**TAREA A:** En el fragmento sobre el 'YO SOY' de Cristo, ¿qué responde Jesús cuando Tomás le pregunta por el camino?

═════ TEXTO DEL DOCUMENTO ═════

3. El 'YO SOY' de Cristo (sobre todo en el Evangelio de Juan) debe entenderse del mismo modo. Sin duda indica la Preexistencia divina del Verbo) Hijo (hemos hablado de este tema en la catequesis precedente), pero al mismo tiempo, reclama el cumplimiento de la profecía de Isaías sobre el Emmanuel, el 'Dios con nosotros'. 'YO SOY' significa pues )tanto en el Evangelio de Juan como en los Evangelios sinópticos), también 'Yo estoy con vosotros' (Cfr. Mt 28, 20). 'Salí del Padre y vine al mundo' (Jn 16, 28), '...a buscar y salvar lo que estaba perdido' (Lc 19, 10). La verdad sobre la salvación (la sotereología), ya presente en el Antiguo Testamento mediante la revelación del nombre de Dios, se reafirma y expresa hasta el fondo por la autorrevelación de Dios en Jesucristo. Justamente en este sentido el Hijo del hombre es verdadero Dios, Hijo de la misma naturaleza del Padre que ha querido estar 'con nosotros' para salvarnos.

4. Hemos de tener constantemente presentes estas consideraciones preliminares cuando intentamos recabar del Evangelio todo lo que revela la Divinidad de Cristo. Algunos pasajes evangélicos importantes desde este punto de vista, son !os siguientes: ante todo, el último coloquio del Maestro con los Apóstoles, en la vigilia de la pasión, cuando habla de 'la casa del Padre', en la cual El va a prepararles un lugar (Cfr. Jn 14, 1-3). Respondiendo a Tomás que le preguntaba sobre el camino, Jesús dice: 'Yo soy el camino, la verdad y la vida'. Jesús es el camino porque ninguno va al Padre sino por medio de El (Cfr. Jn 14, 6). Más aún: quien lo ve a El, ve al Padre (Cfr. Jn 14, 9). '¿No crees que yo estoy en el Padre y el Padre en mí?' (Jn 14,10). Es bastante fácil darse cuenta de que, en tal contexto, ese proclamarse 'verdad' y 'vida' equivale a referir a Sí mismo atributos propios del Ser divino: Ser- Verdad, Ser-Vida.

═════ FILAS PROPORCIONADAS ═════

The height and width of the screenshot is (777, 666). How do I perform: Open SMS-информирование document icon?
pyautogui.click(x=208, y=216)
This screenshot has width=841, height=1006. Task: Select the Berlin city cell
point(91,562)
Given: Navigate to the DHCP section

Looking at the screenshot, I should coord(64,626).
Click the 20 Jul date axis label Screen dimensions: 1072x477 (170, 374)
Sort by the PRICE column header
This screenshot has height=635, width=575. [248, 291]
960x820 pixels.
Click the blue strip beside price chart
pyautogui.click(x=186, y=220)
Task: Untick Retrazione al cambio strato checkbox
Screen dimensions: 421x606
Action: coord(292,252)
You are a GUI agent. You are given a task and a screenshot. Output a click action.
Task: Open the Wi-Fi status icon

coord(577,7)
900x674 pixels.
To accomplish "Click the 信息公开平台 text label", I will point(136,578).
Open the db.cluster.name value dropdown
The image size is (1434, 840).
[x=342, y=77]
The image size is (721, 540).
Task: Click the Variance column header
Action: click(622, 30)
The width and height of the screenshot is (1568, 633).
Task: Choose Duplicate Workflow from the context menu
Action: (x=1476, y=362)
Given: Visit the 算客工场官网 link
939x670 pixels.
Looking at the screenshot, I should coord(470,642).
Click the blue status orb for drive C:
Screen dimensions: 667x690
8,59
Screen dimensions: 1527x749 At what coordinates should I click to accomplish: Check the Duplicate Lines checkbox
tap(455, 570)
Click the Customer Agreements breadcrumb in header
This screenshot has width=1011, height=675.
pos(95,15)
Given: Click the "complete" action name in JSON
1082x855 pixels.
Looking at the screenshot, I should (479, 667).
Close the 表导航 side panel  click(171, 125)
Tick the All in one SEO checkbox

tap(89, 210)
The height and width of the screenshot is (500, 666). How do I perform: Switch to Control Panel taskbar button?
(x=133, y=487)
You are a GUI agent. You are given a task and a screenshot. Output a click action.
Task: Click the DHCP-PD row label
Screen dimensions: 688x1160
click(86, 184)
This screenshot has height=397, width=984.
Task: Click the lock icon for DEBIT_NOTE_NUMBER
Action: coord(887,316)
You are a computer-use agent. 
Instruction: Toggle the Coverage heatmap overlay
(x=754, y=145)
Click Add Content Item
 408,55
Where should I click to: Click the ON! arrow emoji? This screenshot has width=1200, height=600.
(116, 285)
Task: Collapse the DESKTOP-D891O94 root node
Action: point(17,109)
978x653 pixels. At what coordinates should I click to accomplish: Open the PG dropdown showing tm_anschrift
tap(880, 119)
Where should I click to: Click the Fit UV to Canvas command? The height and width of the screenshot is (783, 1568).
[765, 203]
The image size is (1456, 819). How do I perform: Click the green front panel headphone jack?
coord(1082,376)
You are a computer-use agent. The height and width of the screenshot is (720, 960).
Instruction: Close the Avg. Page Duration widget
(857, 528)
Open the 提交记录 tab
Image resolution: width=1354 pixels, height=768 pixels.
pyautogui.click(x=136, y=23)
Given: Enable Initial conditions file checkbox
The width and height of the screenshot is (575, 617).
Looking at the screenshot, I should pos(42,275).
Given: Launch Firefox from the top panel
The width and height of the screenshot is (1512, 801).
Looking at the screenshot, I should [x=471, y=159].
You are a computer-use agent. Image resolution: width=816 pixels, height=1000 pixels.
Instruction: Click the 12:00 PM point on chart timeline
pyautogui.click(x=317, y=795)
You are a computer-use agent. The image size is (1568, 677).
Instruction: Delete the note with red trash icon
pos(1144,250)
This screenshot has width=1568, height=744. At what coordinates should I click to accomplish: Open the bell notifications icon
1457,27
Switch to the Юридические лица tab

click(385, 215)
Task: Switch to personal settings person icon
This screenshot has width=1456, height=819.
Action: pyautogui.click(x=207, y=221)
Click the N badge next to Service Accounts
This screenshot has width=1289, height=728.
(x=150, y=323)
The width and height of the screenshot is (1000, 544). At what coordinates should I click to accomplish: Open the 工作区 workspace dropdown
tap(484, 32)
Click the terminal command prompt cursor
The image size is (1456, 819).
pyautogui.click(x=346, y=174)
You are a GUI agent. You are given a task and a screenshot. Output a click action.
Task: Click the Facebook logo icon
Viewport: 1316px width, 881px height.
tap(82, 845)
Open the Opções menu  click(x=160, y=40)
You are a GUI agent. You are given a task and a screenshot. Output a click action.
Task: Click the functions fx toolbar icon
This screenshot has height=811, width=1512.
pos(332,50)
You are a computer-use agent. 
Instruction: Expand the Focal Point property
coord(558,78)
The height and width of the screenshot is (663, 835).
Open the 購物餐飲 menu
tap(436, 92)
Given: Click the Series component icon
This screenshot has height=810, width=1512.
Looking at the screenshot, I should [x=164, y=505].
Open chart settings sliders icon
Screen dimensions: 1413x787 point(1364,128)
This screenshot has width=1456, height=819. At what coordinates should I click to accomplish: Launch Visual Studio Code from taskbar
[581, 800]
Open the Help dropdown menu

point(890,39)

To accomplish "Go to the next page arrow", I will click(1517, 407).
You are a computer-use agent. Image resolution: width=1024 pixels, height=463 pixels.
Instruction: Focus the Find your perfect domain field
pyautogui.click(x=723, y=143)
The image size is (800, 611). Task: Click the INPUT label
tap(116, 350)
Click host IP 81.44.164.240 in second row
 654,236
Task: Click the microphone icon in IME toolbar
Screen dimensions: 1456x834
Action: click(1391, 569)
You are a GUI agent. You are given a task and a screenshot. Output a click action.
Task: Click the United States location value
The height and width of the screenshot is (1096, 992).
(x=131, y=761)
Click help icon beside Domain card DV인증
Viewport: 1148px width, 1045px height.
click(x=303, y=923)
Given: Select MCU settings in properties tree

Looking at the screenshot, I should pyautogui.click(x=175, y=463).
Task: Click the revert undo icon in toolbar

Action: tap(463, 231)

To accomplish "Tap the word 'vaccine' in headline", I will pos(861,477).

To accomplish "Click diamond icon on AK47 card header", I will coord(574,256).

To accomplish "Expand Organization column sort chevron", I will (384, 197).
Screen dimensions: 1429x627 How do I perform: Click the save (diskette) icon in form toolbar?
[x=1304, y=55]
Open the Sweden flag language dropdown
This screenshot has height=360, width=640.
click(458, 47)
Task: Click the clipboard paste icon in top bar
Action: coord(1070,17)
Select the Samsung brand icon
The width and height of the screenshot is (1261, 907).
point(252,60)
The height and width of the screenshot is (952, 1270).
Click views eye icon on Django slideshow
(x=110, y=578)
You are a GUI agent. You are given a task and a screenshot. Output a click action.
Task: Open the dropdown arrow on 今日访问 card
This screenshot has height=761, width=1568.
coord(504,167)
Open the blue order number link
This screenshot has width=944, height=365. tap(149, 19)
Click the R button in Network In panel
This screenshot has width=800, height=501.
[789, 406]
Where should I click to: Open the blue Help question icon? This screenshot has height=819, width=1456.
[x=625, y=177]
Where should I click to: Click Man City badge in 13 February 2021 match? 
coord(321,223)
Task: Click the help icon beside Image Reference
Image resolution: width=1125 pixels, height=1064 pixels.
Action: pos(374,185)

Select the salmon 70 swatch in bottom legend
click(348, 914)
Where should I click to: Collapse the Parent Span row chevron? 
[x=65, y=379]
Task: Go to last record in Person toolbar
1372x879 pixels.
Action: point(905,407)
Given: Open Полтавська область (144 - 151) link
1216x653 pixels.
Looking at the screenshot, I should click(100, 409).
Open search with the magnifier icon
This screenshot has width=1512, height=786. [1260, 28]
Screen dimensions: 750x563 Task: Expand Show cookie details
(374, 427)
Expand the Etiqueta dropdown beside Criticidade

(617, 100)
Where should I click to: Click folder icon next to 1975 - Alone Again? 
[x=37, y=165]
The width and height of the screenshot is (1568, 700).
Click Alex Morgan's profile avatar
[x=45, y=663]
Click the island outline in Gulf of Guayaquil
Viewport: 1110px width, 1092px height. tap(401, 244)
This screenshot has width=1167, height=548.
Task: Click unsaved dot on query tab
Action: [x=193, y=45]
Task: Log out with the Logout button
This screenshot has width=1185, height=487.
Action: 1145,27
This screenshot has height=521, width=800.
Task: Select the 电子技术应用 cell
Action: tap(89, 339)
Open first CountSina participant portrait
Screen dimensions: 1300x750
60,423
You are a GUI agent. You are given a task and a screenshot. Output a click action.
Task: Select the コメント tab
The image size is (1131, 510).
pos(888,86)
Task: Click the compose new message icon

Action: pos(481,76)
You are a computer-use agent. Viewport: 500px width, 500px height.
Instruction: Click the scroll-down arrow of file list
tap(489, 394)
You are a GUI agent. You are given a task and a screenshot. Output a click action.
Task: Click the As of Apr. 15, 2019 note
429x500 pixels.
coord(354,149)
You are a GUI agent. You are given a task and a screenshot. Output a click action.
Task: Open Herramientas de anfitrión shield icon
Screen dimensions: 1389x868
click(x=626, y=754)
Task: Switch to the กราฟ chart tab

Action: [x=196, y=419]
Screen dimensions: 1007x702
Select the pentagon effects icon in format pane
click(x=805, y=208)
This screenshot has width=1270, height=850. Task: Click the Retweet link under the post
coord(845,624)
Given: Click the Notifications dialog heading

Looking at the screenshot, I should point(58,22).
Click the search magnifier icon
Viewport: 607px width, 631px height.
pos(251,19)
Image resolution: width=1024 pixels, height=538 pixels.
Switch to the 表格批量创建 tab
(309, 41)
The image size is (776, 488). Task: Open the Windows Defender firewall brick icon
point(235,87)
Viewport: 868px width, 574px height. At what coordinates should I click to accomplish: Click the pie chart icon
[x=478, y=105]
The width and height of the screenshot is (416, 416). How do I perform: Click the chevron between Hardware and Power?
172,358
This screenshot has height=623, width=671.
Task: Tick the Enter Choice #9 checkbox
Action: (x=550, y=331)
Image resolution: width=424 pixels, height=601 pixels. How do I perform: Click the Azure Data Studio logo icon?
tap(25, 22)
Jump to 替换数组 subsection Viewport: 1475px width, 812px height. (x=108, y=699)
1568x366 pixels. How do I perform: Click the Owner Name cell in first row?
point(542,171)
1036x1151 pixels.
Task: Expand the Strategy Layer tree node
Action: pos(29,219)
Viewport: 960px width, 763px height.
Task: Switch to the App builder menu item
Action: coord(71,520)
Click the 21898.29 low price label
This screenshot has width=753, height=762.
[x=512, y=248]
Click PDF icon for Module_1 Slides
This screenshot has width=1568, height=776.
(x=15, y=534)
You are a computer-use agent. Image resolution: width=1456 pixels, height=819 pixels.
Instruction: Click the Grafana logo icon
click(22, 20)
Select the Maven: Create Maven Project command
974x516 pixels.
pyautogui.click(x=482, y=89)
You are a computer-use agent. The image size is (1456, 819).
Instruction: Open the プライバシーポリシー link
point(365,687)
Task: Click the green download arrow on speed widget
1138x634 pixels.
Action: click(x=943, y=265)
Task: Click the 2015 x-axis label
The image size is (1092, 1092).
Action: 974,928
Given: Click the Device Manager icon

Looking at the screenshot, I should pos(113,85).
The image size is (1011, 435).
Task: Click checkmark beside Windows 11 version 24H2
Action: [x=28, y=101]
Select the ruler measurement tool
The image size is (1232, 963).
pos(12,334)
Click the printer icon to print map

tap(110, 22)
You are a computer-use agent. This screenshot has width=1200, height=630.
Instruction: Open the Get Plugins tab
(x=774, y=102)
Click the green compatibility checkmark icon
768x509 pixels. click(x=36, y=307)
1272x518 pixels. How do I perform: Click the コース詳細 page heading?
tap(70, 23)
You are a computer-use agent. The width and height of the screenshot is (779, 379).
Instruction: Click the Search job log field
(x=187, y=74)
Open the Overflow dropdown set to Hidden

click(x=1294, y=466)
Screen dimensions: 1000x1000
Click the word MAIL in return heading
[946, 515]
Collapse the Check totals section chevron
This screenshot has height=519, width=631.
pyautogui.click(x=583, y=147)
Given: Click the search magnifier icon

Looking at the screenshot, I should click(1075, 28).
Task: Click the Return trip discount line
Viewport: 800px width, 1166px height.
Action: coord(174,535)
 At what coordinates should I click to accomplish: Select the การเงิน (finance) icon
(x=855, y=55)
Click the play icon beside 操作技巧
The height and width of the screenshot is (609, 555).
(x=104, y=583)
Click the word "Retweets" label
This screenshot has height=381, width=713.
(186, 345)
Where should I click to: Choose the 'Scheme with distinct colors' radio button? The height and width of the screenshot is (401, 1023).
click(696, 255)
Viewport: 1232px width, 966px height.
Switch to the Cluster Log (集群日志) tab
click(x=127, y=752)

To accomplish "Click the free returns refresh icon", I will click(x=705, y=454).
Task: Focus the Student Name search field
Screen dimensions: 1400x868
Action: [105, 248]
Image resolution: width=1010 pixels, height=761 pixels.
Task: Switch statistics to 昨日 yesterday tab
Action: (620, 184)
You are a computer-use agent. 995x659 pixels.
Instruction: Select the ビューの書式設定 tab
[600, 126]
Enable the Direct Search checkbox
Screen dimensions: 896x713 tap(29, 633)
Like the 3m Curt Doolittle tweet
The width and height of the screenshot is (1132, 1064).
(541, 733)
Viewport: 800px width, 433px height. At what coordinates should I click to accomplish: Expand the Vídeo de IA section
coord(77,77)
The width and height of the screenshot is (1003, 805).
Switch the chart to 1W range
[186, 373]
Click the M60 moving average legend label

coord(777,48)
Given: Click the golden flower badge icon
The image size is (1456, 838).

═════

**TAREA B:** Por favor, reproduce sin cambios las filas, empezando por la primera fila y terminando en la línea que contiene "Action: (x=1476, y=362)", ambas incluidas.

**RESPUESTA FINAL A:** 'Yo soy el camino, la verdad y la vida'.

**RESPUESTA FINAL B:**
The height and width of the screenshot is (777, 666). How do I perform: Open SMS-информирование document icon?
pyautogui.click(x=208, y=216)
This screenshot has width=841, height=1006. Task: Select the Berlin city cell
point(91,562)
Given: Navigate to the DHCP section

Looking at the screenshot, I should coord(64,626).
Click the 20 Jul date axis label Screen dimensions: 1072x477 (170, 374)
Sort by the PRICE column header
This screenshot has height=635, width=575. [248, 291]
960x820 pixels.
Click the blue strip beside price chart
pyautogui.click(x=186, y=220)
Task: Untick Retrazione al cambio strato checkbox
Screen dimensions: 421x606
Action: coord(292,252)
You are a GUI agent. You are given a task and a screenshot. Output a click action.
Task: Open the Wi-Fi status icon

coord(577,7)
900x674 pixels.
To accomplish "Click the 信息公开平台 text label", I will point(136,578).
Open the db.cluster.name value dropdown
The image size is (1434, 840).
[x=342, y=77]
The image size is (721, 540).
Task: Click the Variance column header
Action: click(622, 30)
The width and height of the screenshot is (1568, 633).
Task: Choose Duplicate Workflow from the context menu
Action: (x=1476, y=362)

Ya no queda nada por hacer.